EUROPEAN markets look set to open weakly today after a sharp fall in the US equity and bond market last night. On Wall Street last night a drop in bond prices was one of the main reasons for a sharp fall in equities, with the Dow Jones index closing down 65 points, or 1.2 per cent, at Just over 5565.
Irish bonds resumed their recent falls following the sell off in the US Treasury market.
An unconfirmed rumour that mutual fund house Fidelity had sold $10 billion (£6.2 billion) of US treasury bonds on Friday has sent the yield on US benchmark bonds up to 6.48 per cent from 6.32 per cent at the end of last week.
The Irish bond market was hit and the 10 year bond closed at 100.65 to yield 7.75 per cent compared to 7.66 per cent at Friday's close.
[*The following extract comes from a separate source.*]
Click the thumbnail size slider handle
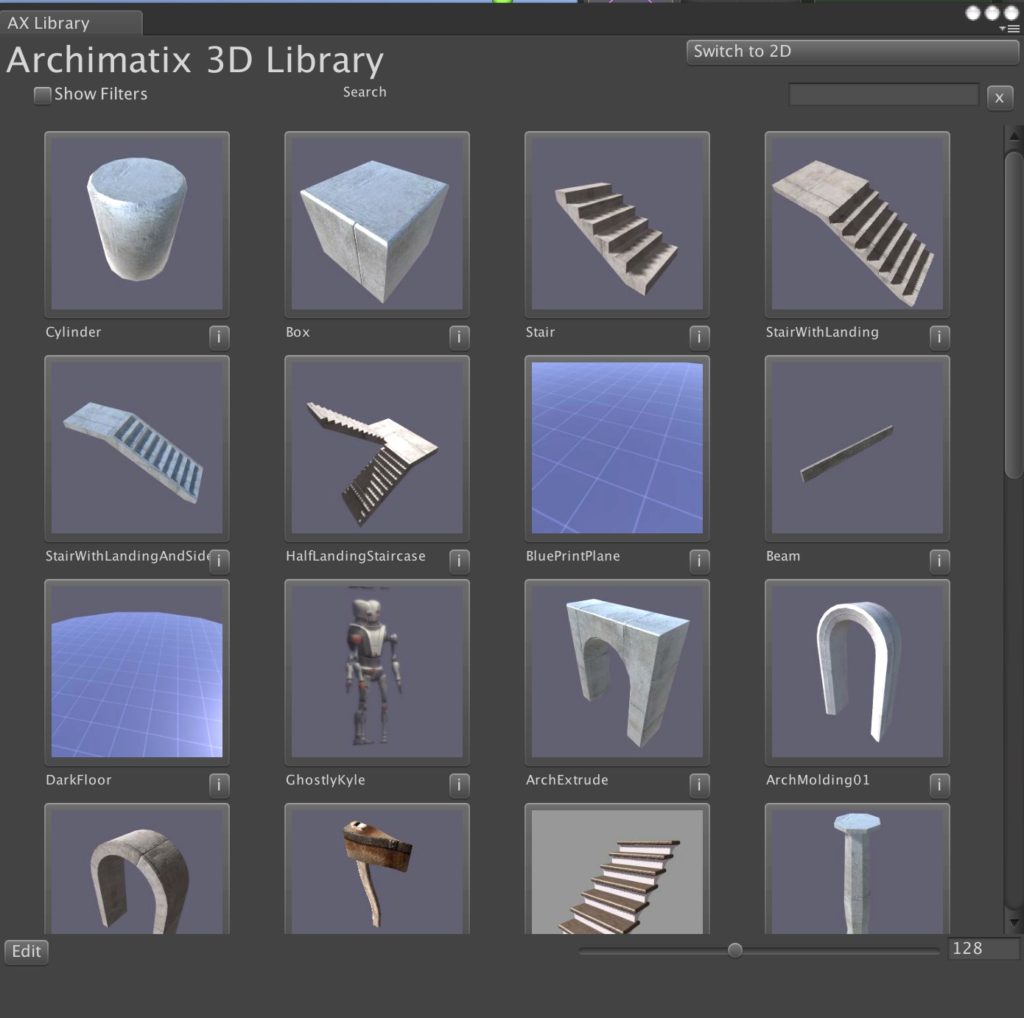Screen dimensions: 1024x1018 (735, 950)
Five year paper slipped to 103.25 to yield 7.01 per cent from 6.90 per cent last week.
In London the FTSE index of leading British shares ended down 36.1 points nearly 1 per cent at 3,704.2. Irish share prices ended only slightly lower, partly supported by the strength on CRH, which benefited from a large order from London.
The ISEQ index of Irish shares dropped 4.78 to 2319.67.
However European markets will remain nervous today after last night's late decline in Wall Street, where the market was hit by a bout of profit taking and nervousness in bonds.
"The focus this week is on what the bond market is doing and the risk the 30 year US bond will break through the 6.5 per cent yield barrier," said Mr Adrian Schmidt, an economist at Chase Manhattan.
Traders said a move through that barrier could trigger further weakness. "It's impossible to say how far it could go," a trader said.
European markets followed the US down and Britain was particularly hard hit ahead of the vote on the Scott report last night. Sterling was also weak and the pound rose to 103.25p in late trading from 103.10p at the end of last week.
The March British gilt lost three quarters of a point to 106.18, around last Wednesday's lows.
Traders said this is a serious global move and that efforts by many investment houses to say it is different from the massive self off in 1994 may not be enough to stem the flows. "It looks very like 1994, even if the inflation picture is different," a trader said.
Analysts also reported growing fears of a 1994 style slump in global bond markets, which could cause a sharp fall on Wall Street, seen as overpriced compared with other stock markets. The slide in US stock and bond prices undermined the dollar against the yen.
The US Treasury is scheduled to auction $18.25 billion of two year notes on Tuesday and $12 billion of five year notes on Wednesday. In Britain an auction of £3 billion sterling in gilts due in 2021 is set for Wednesday.
"Many players are holding their fire ahead of the auctions," said a trader. "But if they are not well covered we could see a serious sell off."